Stored items

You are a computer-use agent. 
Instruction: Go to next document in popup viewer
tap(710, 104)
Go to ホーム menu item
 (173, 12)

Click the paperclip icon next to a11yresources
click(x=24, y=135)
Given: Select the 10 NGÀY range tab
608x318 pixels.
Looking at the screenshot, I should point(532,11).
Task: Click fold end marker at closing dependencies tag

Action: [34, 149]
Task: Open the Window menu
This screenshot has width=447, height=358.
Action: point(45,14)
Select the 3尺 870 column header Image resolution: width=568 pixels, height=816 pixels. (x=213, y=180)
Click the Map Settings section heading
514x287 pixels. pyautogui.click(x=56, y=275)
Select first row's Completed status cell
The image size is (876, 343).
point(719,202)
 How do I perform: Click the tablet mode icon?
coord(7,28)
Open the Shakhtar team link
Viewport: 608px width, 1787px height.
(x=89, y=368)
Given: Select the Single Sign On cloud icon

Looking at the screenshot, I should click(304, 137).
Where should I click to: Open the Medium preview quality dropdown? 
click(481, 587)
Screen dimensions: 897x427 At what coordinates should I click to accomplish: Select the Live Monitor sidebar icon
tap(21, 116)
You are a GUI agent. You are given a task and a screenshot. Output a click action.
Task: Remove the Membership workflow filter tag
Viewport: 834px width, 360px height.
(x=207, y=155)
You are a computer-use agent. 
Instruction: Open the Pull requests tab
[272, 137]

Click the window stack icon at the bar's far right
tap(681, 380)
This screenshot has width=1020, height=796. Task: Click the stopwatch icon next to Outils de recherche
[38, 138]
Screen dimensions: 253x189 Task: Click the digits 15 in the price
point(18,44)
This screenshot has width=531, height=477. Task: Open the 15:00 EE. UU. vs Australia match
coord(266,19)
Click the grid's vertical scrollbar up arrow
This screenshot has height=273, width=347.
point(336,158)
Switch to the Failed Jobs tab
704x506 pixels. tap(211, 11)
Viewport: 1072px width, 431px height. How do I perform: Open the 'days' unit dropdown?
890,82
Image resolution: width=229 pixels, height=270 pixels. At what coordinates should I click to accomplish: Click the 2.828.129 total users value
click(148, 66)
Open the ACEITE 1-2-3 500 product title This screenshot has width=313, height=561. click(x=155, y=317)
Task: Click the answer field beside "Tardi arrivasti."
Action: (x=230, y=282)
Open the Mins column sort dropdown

Task instructions:
For the word "column", how many lines in the records above contain it? Answer with the number and nothing else.

Exercise result:
2